Get ready for some salad! Leafy greens are terrific things to grow in a hydroponic system. They have a shallow root system and the plants themselves do not get very tall. This means there is no need to support the plants. These plants are also very fast-growing, so you could walk over and grab some lettuce to add to a salad for dinner every day.
Consider staggering your plantings and varieties so that there is always lettuce ready to go. The growing time is about 30 days and the best pH is 6.0 to 7.0. There are many varieties to choose from that do very well, including Bibb, Romaine, Buttercrunch, Iceberg, and Boston.
Continue the salad trend with some spinach. This plant also grows very fast in a hydroponic system, especially one that keeps the nutrient solution highly oxygenated. Much less water will be used growing spinach in a hydroponic system rather than in the ground. It is also easy to start spinach as a seed and then move them into the system after sprouting. The growing time for spinach is about 40 days and the best pH is 6.0 to 7.5.
There are also many varieties of spinach, so try as many as you can. Munch on Red Cardinal, Savoy, Smooth Leafed, Regiment, Bloomsdale, Tyee, and Catalina. It is also possible to make the spinach taste sweeter by keeping grow temperatures low, between 65 degrees and 72 degrees.

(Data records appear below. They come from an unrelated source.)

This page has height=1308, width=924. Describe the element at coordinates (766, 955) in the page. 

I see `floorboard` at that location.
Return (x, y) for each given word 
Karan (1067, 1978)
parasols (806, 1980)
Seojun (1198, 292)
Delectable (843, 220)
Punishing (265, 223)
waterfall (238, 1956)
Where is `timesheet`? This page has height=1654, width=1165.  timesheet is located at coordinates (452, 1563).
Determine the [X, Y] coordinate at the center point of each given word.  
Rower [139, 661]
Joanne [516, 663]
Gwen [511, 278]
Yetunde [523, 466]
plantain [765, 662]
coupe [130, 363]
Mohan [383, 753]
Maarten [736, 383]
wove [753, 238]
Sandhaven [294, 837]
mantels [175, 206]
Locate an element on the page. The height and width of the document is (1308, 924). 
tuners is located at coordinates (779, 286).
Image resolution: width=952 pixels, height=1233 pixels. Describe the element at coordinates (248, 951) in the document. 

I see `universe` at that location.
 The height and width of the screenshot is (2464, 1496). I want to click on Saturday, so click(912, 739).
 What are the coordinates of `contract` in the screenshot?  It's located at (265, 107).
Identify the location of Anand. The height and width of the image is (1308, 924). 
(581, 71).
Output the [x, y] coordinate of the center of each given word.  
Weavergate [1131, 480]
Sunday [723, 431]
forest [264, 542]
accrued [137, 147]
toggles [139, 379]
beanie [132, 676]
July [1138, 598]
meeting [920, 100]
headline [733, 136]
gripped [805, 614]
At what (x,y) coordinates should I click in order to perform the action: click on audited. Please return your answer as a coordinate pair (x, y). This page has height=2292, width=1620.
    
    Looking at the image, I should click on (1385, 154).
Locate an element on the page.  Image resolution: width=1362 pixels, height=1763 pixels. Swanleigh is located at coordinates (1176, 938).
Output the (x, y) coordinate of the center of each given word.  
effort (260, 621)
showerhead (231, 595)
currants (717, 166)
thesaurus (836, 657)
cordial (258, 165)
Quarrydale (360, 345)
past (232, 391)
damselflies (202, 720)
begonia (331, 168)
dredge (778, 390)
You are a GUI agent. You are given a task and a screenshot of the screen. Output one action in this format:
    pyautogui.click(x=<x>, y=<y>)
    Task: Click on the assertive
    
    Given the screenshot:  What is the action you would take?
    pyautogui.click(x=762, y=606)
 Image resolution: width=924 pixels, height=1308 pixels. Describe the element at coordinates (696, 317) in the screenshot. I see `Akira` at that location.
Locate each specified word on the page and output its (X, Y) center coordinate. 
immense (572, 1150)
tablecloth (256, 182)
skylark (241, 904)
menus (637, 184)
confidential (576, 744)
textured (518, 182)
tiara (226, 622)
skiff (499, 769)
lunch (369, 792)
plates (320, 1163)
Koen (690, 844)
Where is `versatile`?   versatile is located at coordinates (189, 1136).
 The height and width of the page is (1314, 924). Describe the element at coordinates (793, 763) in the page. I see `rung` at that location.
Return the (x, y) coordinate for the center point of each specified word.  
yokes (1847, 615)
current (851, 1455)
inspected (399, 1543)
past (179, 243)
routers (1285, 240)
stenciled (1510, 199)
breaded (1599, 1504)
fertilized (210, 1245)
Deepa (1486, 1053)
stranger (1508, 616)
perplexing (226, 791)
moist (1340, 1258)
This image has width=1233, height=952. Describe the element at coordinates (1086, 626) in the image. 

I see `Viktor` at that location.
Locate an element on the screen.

Who doesn’t love strawberries? Fresh red strawberries in the summer are so juicy, sweet and delicious. However, strawberries from the grocery store in the winter are bland, hard, and go bad fast. Therefore, it is an amazing idea to grow strawberries year-round in a hydroponic garden. Strawberries grow well in larger quantities in an ebb and flow system. Smaller crops also do great with deep water culture or nutrient film systems.
Harvesting strawberries in the soil is also super tedious with all that bending over, but harvesting in a hydroponic is pretty easy. Grow time for strawberries is about 60 days, and the pH should be between 5.5 and 6.2. Never start with strawberry seeds, as these take years to be ready. Instead, buy cold-stored runners that are ready to go into your hydroponic system. There are many varieties of strawberries such as Tioga, Chandler, Red Gauntlet, Brighton, and Douglass.
Even though these plants can get quite large, they work very well in hydroponic systems. Just be sure to prune the plants at about 8 inches so they do not get too big for the system. Peppers do best in deep water culture or ebb and flow. The growing time for peppers is about 90 days and the best pH is 6.0 to 6.5.
Bell peppers do best when they get a lot of light. Place in a spot that gets prolonged sun if growing outside, or is sure to have a light on them for up to 18 hours if growing them inside. Just adjust the light as the plant grows, and always keeping them about 6 inches above the plant. A few varieties that you might want to try are Yolo Wonder, Ace, Vidi, or California Wonder.
Herbs are a great place to start when learning about hydroponics. They do well in pretty much any system. There are many varieties of herbs to try, so you can easily fill up all of your pots with different types. Many also say that herbs grown in a hydroponic system are much more flavorful and aromatic than those grown in the soil.
The grow time and pH vary by plant, so you will want to look those up once you have decided what to grow. There are many choices, such as watercress, basil, parsley, thyme, cilantro, mint, rosemary, dill, and oregano. If there are others you love cooking with, look them up and find the details for growing them. One tip for growing herbs in a hydroponic system is to flush the growing medium once a week to get rid of nutrients that have not been absorbed by the plants.